An Interior Department official last Tuesday said the agency didn’t expect any more producers to renegotiate the faulty 1998-1999 offshore oil and natural gas leases until the controversial court case involving Kerr-McGee Oil and Gas is decided on appeal.
“I think there’s little chance of any additional movement until the Kerr-McGee case is resolved,” said C. Stephen Allred, assistant secretary for Lands and Minerals Management, during a hearing before the Senate Appropriations Subcommittee on Interior, Environmental and Related Agencies. Pending the outcome of an appeal of the Kerr-McGee ruling, “we have little ability to enforce” producers who hold the 1998-1999 leases to renegotiate their contracts. The leases in those two years are defective because Interior failed to include price thresholds in the contracts, which are critical for the government to collect royalties from producers.
Allred said only six producers — including BP Exploration, ConocoPhillips, Burlington Resources and Shell Offshore — have renegotiated to include the price thresholds in their 1998-1999 leases and pay royalties on future production from them, but not on past production.

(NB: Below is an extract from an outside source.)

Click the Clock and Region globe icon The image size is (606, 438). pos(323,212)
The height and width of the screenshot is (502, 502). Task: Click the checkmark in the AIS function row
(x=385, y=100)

Last October a district court in western Louisiana ruled in favor of Kerr-McGee in its dispute with Interior over the payment of royalties on leases issued in the late 1990s pursuant to the Deepwater Royalty Relief Act of 1995 (DWRRA). The company challenged the right of Interior to place price thresholds in leases issued between 1996 and 2000 under the DWRRA (see NGI, Nov. 5, 2007).
The court essentially ruled that Interior-imposed price thresholds in lease contracts, which were intended to cut off royalty relief to producers when the market prices for oil and gas exceeded certain levels, were unlawful because they “contradict[ed] the plain, unambiguous text of the [DWRRA] statute.” The Department of Justice has filed a notice to appeal the lower court decision in the U.S. Court of Appeals for the Fifth Circuit.
If the district court Kerr-McGee decision is upheld on appeal, the issue of whether producers owe back royalties on the faulty 1998-1999 leases would then become “moot,” Allred said. Interior estimates that the federal government could lose as much as $30 billion in royalties on production from offshore leases issued between 1996 and 2000 if the Kerr-McGee ruling is not overturned. This includes an estimated $9.1 billion that is at risk with the 1998-1999 leases.
Under the 1995 royalty-relief law, Congress waived royalty payments for producers to encourage exploration of the deepwater Gulf of Mexico. At the time prices for oil and gas were significantly below what they are today. Interior contends that the royalty relief did not apply when oil and gas prices climbed above the price threshold benchmarks in the lease contracts Kerr-McGee argued otherwise.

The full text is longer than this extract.